Your assignment ▸
Copy exactly, please, each line of the data below until the line that contains "Learn More (231, 1300)" has been copied, beginning at the top.

Saved data entries ▸
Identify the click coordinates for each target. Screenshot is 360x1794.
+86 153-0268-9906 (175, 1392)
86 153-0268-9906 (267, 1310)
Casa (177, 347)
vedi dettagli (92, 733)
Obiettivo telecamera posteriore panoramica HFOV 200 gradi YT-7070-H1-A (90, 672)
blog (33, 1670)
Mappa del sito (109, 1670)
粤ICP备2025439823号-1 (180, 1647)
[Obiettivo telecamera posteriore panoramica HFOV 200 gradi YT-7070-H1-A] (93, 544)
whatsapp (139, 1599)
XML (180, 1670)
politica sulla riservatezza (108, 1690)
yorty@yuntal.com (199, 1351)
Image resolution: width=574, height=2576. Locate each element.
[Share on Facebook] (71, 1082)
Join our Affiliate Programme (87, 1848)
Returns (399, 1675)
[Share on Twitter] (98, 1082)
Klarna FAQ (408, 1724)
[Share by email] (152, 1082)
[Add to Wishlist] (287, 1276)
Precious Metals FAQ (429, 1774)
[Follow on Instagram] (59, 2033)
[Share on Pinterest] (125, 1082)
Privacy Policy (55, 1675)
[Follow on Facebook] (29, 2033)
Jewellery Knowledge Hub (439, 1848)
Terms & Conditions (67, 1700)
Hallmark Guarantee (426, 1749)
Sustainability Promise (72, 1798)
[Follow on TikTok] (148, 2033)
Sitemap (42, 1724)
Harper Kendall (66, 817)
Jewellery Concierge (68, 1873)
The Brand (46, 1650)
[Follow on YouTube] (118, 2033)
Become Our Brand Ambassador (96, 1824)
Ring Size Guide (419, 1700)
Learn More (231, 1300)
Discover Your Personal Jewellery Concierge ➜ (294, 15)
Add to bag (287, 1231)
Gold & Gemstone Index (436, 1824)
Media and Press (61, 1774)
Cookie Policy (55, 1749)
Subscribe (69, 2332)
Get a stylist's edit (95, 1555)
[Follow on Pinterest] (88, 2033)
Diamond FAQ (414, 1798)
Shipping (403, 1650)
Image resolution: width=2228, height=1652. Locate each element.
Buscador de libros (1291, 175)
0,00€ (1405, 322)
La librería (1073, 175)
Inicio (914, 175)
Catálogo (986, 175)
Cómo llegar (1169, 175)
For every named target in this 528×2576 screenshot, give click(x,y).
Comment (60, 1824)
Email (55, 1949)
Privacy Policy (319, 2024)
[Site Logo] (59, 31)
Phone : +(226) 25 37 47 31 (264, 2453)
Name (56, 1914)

Answer space ▸
Identify the click coordinates for each target. Screenshot is 360x1794.
+86 153-0268-9906 (175, 1392)
86 153-0268-9906 (267, 1310)
Casa (177, 347)
vedi dettagli (92, 733)
Obiettivo telecamera posteriore panoramica HFOV 200 gradi YT-7070-H1-A (90, 672)
blog (33, 1670)
Mappa del sito (109, 1670)
粤ICP备2025439823号-1 (180, 1647)
[Obiettivo telecamera posteriore panoramica HFOV 200 gradi YT-7070-H1-A] (93, 544)
whatsapp (139, 1599)
XML (180, 1670)
politica sulla riservatezza (108, 1690)
yorty@yuntal.com (199, 1351)
Image resolution: width=574, height=2576. Locate each element.
[Share on Facebook] (71, 1082)
Join our Affiliate Programme (87, 1848)
Returns (399, 1675)
[Share on Twitter] (98, 1082)
Klarna FAQ (408, 1724)
[Share by email] (152, 1082)
[Add to Wishlist] (287, 1276)
Precious Metals FAQ (429, 1774)
[Follow on Instagram] (59, 2033)
[Share on Pinterest] (125, 1082)
Privacy Policy (55, 1675)
[Follow on Facebook] (29, 2033)
Jewellery Knowledge Hub (439, 1848)
Terms & Conditions (67, 1700)
Hallmark Guarantee (426, 1749)
Sustainability Promise (72, 1798)
[Follow on TikTok] (148, 2033)
Sitemap (42, 1724)
Harper Kendall (66, 817)
Jewellery Concierge (68, 1873)
The Brand (46, 1650)
[Follow on YouTube] (118, 2033)
Become Our Brand Ambassador (96, 1824)
Ring Size Guide (419, 1700)
Learn More (231, 1300)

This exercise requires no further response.